No Bones About It: Tips for Monitoring and Promoting Bone Health After Cancer

Bone health is a common concern for the general population as they age. Bone strength or “density” decreases naturally with age due to a slowing of the body’s production of cells that help rebuild bone. A person’s general health, including nutrition status, muscle strength, and activity level can play a role in bone health.

Osteoporosis is a disease that causes your bones to be weak and sometimes break easily. Major fractures, such as a hip fracture, increase the risk of infection, blood clots, and heart disease. It is one of the leading causes of morbidity and mortality in the elderly.  

Osteoporosis is less common in men than women. Women who have gone through menopause are at the highest risk for osteoporosis, making up over 80% of cases. Estrogen assists in the process of bone production in women. When women become menopausal, they produce less estrogen and bone production decreases.

Certain types of cancer and cancer treatments can lead to bone loss or decreased bone density. 

Risk Factors 

  • Hormone or “endocrine” therapies: These treatments are often used in breast, prostate, and other cancers. Medications called aromatase inhibitors, leuprolide, or other cancer treatments can impact bone density. Androgen deprivation therapy (ADT), or orchiectomy (removal of testicles) can decrease hormone levels in men. This decrease in hormone levels can result in decreased bone density over time.  

  • Radiation therapy administered to weight bearing bones or brain

  • Some chemotherapy drugs can decrease calcium levels throughout the body. 

  • Prolonged steroid use (two months or more) 

  • Cancer spreading to the bones: Cancers that most commonly spread to the bone include breast, prostate, lung, and multiple myeloma. 

  • Survivors of childhood cancers 

  • A history of gastrectomy (surgical removal of the stomach) 

  • History of allogeneic stem cell or bone marrow transplant 

  • Early menopause 

  • Being underweight 

  • Reduced physical activity 

Your provider will help you weigh the benefits and risks of your cancer treatments. In most cases, the benefits of treating your cancer will outweigh the risk of decreased bone density. However, there are ways that you can play an active role in improving your bone health during and after cancer treatment.  

How to Protect Bone Health

  • Stay strong. Performing weight bearing exercises and resistance training puts stress on the bones which triggers them to form more bone. Strength training can lead to stronger bones and muscles. Strong muscles can also improve balance which decreases your risk for a fall. 

  • Soak up some Vitamin D. Get 800-1000IU (international units) of Vitamin D3 daily. This can be done through 10-15 minutes of sun exposure (to hands, arms, and face) or through your diet. A few foods contain natural vitamin D, including some fish (salmon, tuna, mackerel), liver oil, and egg yolk. Milk (but not milk products such as cheese or ice cream) often has Vitamin D added and can be a reliable source of Vitamin D and calcium together. For more information on Vitamin D recommendations, click here

  • Get 1000-1200 mg of calcium daily. Aim for four to eight servings of calcium-rich foods daily through your diet. Calcium rich foods include dairy (milk, yogurt, and cheese), canned fish, dark green vegetables (broccoli, kale, and collard greens), almonds, sunflower seeds, apricots, and figs. 

  • Supplement if needed. If getting the recommended calcium and Vitamin D naturally is difficult to manage, talk to your provider about adding a Vitamin D and calcium supplement. While calcium supplements are available, it is best absorbed in your diet.

Dataset extract
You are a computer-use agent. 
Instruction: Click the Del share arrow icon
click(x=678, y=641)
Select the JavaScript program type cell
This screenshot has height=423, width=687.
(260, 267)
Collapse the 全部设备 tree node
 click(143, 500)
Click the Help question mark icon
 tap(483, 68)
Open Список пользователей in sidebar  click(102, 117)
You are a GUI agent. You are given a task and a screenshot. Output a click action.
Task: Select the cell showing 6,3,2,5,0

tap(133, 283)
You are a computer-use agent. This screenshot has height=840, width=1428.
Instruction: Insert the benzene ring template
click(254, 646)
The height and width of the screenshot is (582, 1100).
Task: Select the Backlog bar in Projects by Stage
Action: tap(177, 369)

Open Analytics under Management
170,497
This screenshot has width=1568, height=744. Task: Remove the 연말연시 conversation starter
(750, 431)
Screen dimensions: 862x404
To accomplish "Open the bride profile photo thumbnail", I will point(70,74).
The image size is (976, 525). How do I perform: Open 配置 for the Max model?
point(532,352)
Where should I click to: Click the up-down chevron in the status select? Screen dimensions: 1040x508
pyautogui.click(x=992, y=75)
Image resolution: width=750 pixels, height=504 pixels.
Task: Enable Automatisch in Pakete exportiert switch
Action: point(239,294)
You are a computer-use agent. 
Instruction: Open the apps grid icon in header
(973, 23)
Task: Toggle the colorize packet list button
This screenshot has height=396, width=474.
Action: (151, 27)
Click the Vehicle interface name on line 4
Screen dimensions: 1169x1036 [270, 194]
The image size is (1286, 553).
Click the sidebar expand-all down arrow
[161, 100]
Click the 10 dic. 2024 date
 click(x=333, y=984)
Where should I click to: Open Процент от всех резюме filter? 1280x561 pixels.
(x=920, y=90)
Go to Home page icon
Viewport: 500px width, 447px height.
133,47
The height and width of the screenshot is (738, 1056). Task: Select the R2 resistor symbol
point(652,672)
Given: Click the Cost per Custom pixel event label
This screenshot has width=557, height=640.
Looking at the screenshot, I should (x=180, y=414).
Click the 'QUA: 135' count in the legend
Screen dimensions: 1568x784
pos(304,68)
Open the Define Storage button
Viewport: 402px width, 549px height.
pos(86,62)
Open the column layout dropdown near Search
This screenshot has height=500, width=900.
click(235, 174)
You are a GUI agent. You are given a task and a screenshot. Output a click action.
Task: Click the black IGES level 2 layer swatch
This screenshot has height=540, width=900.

Tasks
- a) Say whether each statement agrees with the bone health article, answering yes or no and quoting the deciding words: (i) Women who have gone through menopause make up over 80% of osteoporosis cases. (ii) Cheese and ice cream often have Vitamin D added. (iii) Steroid use lasting two months or more is listed as a risk factor.
- b) Please copy the bone health article word for word, starting at "No Bones About" and ending at "in the elderly.".
The data has no connection to the bone health article.

Solved problems
- a)
(i) Yes: "Women who have gone through menopause are at the highest risk for osteoporosis, making up over 80% of cases."
(ii) No: "Milk (but not milk products such as cheese or ice cream) often has Vitamin D added"
(iii) Yes: "Prolonged steroid use (two months or more)"

- b)
No Bones About It: Tips for Monitoring and Promoting Bone Health After Cancer

Bone health is a common concern for the general population as they age. Bone strength or “density” decreases naturally with age due to a slowing of the body’s production of cells that help rebuild bone. A person’s general health, including nutrition status, muscle strength, and activity level can play a role in bone health.

Osteoporosis is a disease that causes your bones to be weak and sometimes break easily. Major fractures, such as a hip fracture, increase the risk of infection, blood clots, and heart disease. It is one of the leading causes of morbidity and mortality in the elderly.